▶ Work item: Repeat every record exactly, omitting the pictures.

[Stored data entries]
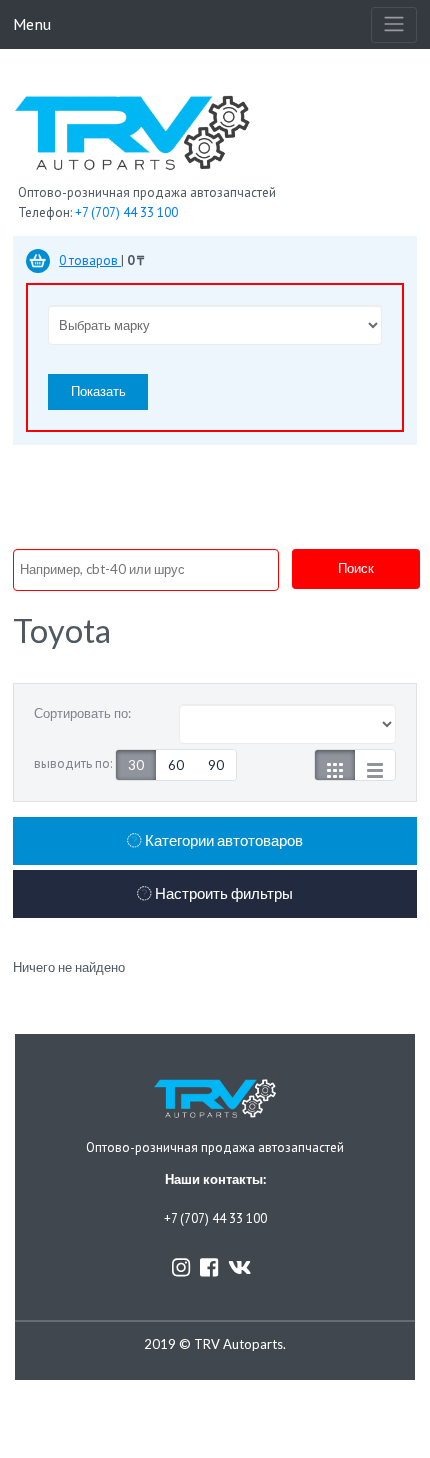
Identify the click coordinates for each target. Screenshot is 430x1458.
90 (216, 765)
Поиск (356, 568)
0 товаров (90, 260)
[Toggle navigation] (394, 25)
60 (176, 765)
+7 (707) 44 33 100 (126, 212)
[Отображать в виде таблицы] (375, 765)
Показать (98, 391)
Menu (32, 23)
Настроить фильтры (222, 893)
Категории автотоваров (222, 840)
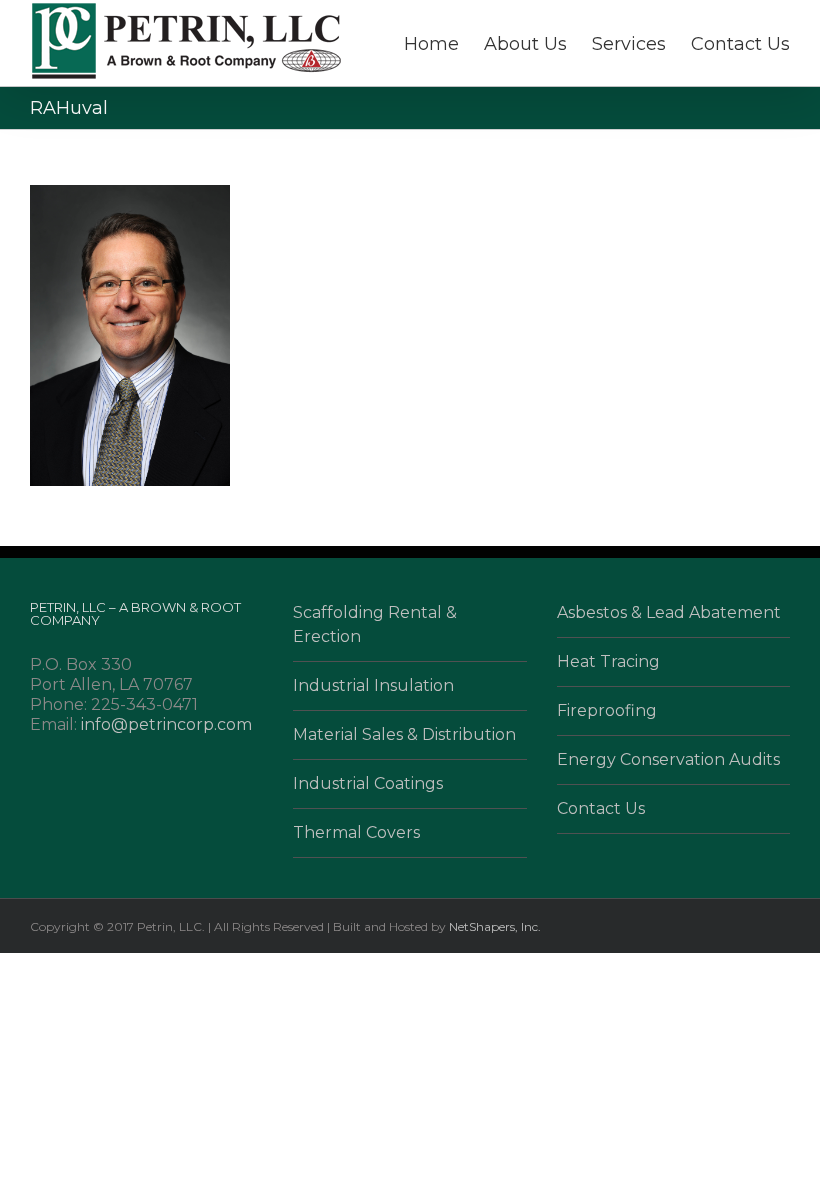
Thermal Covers (356, 832)
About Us (525, 44)
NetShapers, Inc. (495, 926)
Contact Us (740, 44)
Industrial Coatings (368, 783)
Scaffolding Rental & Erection (375, 624)
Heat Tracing (608, 661)
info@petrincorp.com (166, 724)
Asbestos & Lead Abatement (669, 612)
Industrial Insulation (373, 685)
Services (629, 44)
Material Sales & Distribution (404, 734)
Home (431, 44)
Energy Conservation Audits (668, 759)
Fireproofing (607, 710)
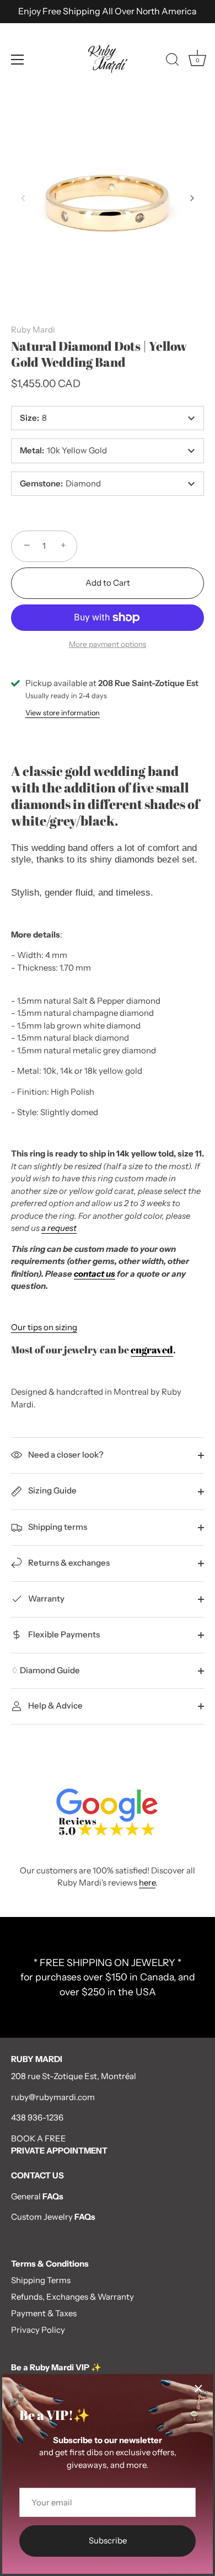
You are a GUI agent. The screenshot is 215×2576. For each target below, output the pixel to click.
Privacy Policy (38, 2330)
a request (59, 1228)
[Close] (198, 2388)
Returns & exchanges (68, 1562)
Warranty (45, 1598)
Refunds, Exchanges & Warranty (72, 2296)
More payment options (107, 644)
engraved (152, 1349)
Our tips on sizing (44, 1327)
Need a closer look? (65, 1454)
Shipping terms (56, 1527)
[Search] (172, 61)
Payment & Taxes (44, 2313)
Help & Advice (54, 1705)
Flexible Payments (63, 1634)
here (147, 1882)
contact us (94, 1273)
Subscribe (108, 2540)
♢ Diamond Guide (45, 1670)
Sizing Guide (51, 1490)
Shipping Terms (41, 2280)
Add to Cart (107, 582)
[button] (23, 198)
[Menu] (18, 59)
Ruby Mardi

▶ Exercise response:
Identify the click coordinates for each target. Screenshot is 430x1458.
90 (216, 765)
Поиск (356, 568)
0 товаров (90, 260)
[Toggle navigation] (394, 25)
60 (176, 765)
+7 (707) 44 33 100 (126, 212)
[Отображать в виде таблицы] (375, 765)
Показать (98, 391)
Menu (32, 23)
Настроить фильтры (222, 893)
Категории автотоваров (222, 840)
Thermal Covers (356, 832)
About Us (525, 44)
NetShapers, Inc. (495, 926)
Contact Us (740, 44)
Industrial Coatings (368, 783)
Scaffolding Rental & Erection (375, 624)
Heat Tracing (608, 661)
info@petrincorp.com (166, 724)
Asbestos & Lead Abatement (669, 612)
Industrial Insulation (373, 685)
Services (629, 44)
Material Sales & Distribution (404, 734)
Home (431, 44)
Energy Conservation Audits (668, 759)
Fireproofing (607, 710)
You are a GUI agent. The screenshot is 215×2576. For each target below, output the pixel to click.
Privacy Policy (38, 2330)
a request (59, 1228)
[Close] (198, 2388)
Returns & exchanges (68, 1562)
Warranty (45, 1598)
Refunds, Exchanges & Warranty (72, 2296)
More payment options (107, 644)
engraved (152, 1349)
Our tips on sizing (44, 1327)
Need a closer look? (65, 1454)
Shipping terms (56, 1527)
[Search] (172, 61)
Payment & Taxes (44, 2313)
Help & Advice (54, 1705)
Flexible Payments (63, 1634)
here (147, 1882)
contact us (94, 1273)
Subscribe (108, 2540)
♢ Diamond Guide (45, 1670)
Sizing Guide (51, 1490)
Shipping Terms (41, 2280)
Add to Cart (107, 582)
[button] (23, 198)
[Menu] (18, 59)
Ruby Mardi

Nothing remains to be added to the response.